Southern Democrats charged that Brown's raid was an inevitable consequence of the political platform of what they invariably called "the Black Republican Party". In light of the upcoming elections in November 1860, the Republicans tried to distance themselves as much as possible from Brown, condemning the raid and dismissing its leader as an insane fanatic. As one historian explains, Brown was successful in polarizing politics: "Brown's raid succeeded brilliantly. It drove a wedge through the already tentative and fragile Opposition–Republican coalition and helped to intensify the sectional polarization that soon tore the Democratic party and the Union apart."[158]
Many abolitionists in the North viewed Brown as a martyr, sacrificed for the sins of the nation. Immediately after the raid, Wm. Lloyd Garrison published a column in The Liberator, judging Brown's raid "well-intended but sadly misguided" and "wild and futile".[159] But he defended Brown's character from detractors in the Northern and Southern press, and argued that those who supported the principles of the American Revolution could not consistently oppose Brown's raid. On the day Brown was hanged, Garrison reiterated the point in Boston: "whenever commenced, I cannot but wish success to all slave insurrections".[160]
Frederick Douglass believed that Brown's "zeal in the cause of my race was far greater than mine – it was as the burning sun to my taper light – mine was bounded by time, his stretched away to the boundless shores of eternity. I could live for the slave, but he could die for him."[161]
See also: Virginia v. John Brown § Aftermath |
Between 1859 and Lincoln's assassination in 1865, Brown was the most famous American: emblem to the North, as Wendell Phillips put it,[162] and traitor to the South.
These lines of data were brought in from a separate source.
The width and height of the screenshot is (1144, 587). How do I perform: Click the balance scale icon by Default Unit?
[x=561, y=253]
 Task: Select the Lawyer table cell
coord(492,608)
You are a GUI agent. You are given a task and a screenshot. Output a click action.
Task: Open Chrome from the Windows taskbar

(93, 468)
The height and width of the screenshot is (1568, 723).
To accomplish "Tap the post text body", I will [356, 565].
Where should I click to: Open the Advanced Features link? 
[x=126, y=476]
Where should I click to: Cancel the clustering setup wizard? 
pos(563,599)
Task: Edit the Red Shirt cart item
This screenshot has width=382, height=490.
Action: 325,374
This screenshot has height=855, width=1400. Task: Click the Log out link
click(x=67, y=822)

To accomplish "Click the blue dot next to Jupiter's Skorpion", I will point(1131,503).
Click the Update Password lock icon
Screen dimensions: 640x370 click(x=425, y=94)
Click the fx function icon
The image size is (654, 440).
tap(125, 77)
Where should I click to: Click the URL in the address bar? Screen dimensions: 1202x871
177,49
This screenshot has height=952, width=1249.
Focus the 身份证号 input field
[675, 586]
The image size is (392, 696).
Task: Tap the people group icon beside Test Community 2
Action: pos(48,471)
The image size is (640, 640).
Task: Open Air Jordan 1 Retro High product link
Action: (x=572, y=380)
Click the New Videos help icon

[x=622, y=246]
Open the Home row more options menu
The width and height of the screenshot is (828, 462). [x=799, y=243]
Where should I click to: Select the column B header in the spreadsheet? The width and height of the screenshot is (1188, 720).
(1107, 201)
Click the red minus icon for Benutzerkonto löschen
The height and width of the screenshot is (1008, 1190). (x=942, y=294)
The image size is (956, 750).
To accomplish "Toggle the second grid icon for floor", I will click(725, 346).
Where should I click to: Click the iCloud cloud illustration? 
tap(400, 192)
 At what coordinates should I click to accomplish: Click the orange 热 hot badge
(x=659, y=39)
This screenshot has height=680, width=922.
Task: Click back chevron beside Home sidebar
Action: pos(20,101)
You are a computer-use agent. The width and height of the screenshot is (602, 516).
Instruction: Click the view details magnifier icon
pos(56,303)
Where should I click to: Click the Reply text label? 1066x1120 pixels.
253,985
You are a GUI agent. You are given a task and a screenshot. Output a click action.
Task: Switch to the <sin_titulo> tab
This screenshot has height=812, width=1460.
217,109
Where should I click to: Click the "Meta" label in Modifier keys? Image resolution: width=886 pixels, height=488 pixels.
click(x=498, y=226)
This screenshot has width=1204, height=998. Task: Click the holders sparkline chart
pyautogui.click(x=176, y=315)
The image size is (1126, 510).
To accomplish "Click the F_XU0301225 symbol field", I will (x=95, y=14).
According to Frederick Douglass, "He was with the troops during that war, he was seen in every camp fire, and our boys pressed onward to victory and freedom, timing their feet to the stately stepping of Old John Brown as his soul went marching on."[163] Douglass called him "a brave and glorious old man. ...History has no better illustration of pure, disinterested benevolence."[52]: 254
Other Black leaders of the time—Martin Delany, Henry Highland Garnet, Harriet Tubman—also knew and respected Brown. "Tubman thought Brown was the greatest white man who ever lived,"[164] and she said later he did more for American blacks than Lincoln did.[165]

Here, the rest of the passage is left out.